Tutti questi vini hanno in comune un alto contenuto di tannini e acidi che ne consentono la conservabilità. Ma soprattutto questi vini da invecchiamento richiedono un interessante ventaglio aromatico in grado di svilupparsi in complesse note terziarie.

Durante la maturazione hanno luogo soprattutto due processi:

1. Si sviluppa il ventaglio aromatico

I fruttati aromi primari si evolvono in variegate note terziarie, quindi aromi di frutti maturi, composte, funghi, noci, terra, foglie o muschio. Per i vini bianchi è caratteristico il miele. Una volta superato l'apice subentra l'ossidazione: si formano aromi sgradevoli di mele marce o sherry.

 

2. Si sviluppa la struttura (acidità e tannini)

I tannini «polimerizzano» con l'ausilio dell'ossigeno disciolto nel vino. I tannini rimangono duri per breve tempo, per poi farsi vellutati e a catena lunga. Quando le catene di polimeri formate da tannini e coloranti diventano troppo lunghe, precipitano sotto forma di deposito. È per questo che i sedimenti dei vini rossi hanno sempre colori molto intensi e i vini maturi perdono profondità di colore.

Diversamente dai tannini, l'acidità rimane praticamente invariata, si «integra» bene nel vino già dall'inizio, restando comunque dominante alla fine, quando i tannini sono degradati. I vini troppo vecchi presentano quindi un elevato livello di acidità e aromi ossidati.

Quanto a lungo lasciarli maturare in cantina?

La tabella maturità dei vini di MONDOVINO fornisce indicazioni di massima sulla maturità dei vini. È comunque preferibile imparare a valutarla in prima persona. Vi consiglio di assaggiare volutamente i vini quando sono troppo giovani e anche troppo maturi.

Il vino risulta chiuso al naso e non armonico al palato, con molta acidità e tannini secchi? In tal caso è probabilmente ancora troppo giovane.

All'apice della maturazione, l'armonia tra acidità, tannini, corpo e frutta è perfetta. Il ventaglio aromatico è intenso e complesso.

Se invece percepite già i primi aromi di ossidazione e al palato domina l'acidità, è possibile che l'apice sia già stato superato.

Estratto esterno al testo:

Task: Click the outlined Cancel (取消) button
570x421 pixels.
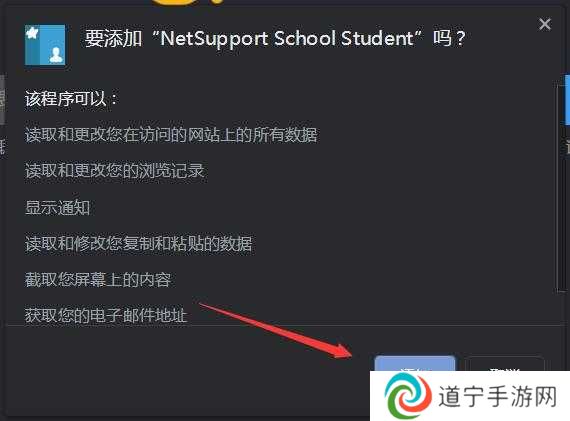Action: [x=505, y=364]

Riuscire a valutare in modo abbastanza preciso quando un vino è pronto per essere bevuto non è poi così complicato. Ora sapete a cosa dovete fare attenzione. Vi serve solo un po' di esperienza.

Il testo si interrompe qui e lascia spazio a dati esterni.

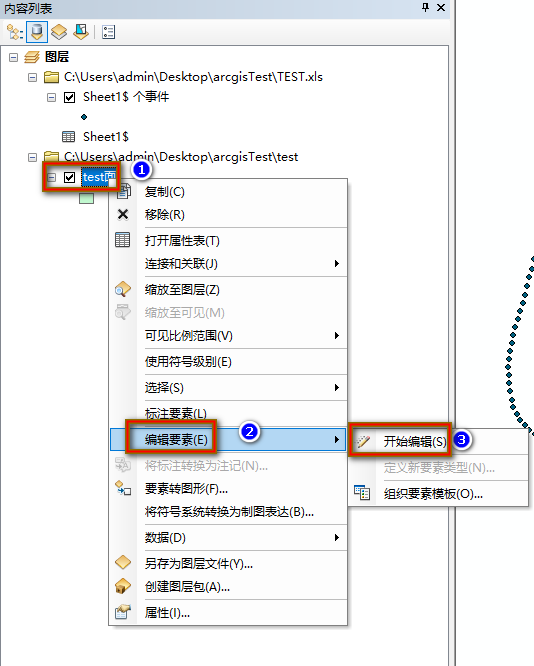Collapse the 图层 root tree node
This screenshot has height=666, width=534.
pos(14,57)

Al corso base di degustazione Coop potete farvi una buona idea sulla maturità dei vini: potete infatti assaggiare, con una guida esperta, un Bordeaux molto giovane e ricco di tannini e un Rioja Gran Reserva giunto a maturazione completa, sentendo sul vostro palato come si sviluppano negli anni la struttura (acidità e tannini) e il ventaglio aromatico.

Come si conserva il vino?

Temperatura

Alcuni esperimenti hanno dimostrato che a 23 °C il vino invecchia 8 (!) volte più rapidamente rispetto alla temperatura ideale di 13 °C. E la rapidità non va d'accordo con il vino, perché i complessi processi che hanno luogo nella bottiglia e che formano gli aromi terziari dovrebbero avvenire lentamente, in modo uniforme e armonico. Altrimenti nel vino si sviluppano note sgradevoli dal sentore di «cotto».

Umidità dell'aria

Un'elevata umidità relativa dell'aria compresa tra il 70 e il 75 percento consente di mantenere umida l'estremità esterna dei tappi impedendo che si screpolino e quindi non risultino più ermetici. Un'umidità eccessiva dell'aria rappresenta principalmente un problema estetico: le etichette iniziano ad ammuffire e si staccano.

Illuminazione

La cantina dovrebbe essere il più possibile buia, perché la luce può influire negativamente sul processo d'invecchiamento. Sono a rischio soprattutto i vini nelle bottiglie chiare. Gli champagne conservati alla luce per periodi prolungati hanno spesso quel caratteristico e riduttivo «gusto di luce».

Orizzontale o verticale?

Il tappo deve impregnarsi leggermente di vino, in modo da restare umido e chiudere bene la bottiglia. Per questo motivo, tutte le bottiglie con tappi di sughero dovrebbero essere conservate in orizzontale. Le bottiglie dotate di tappi a vite o di vetro possono stare in orizzontale o in verticale.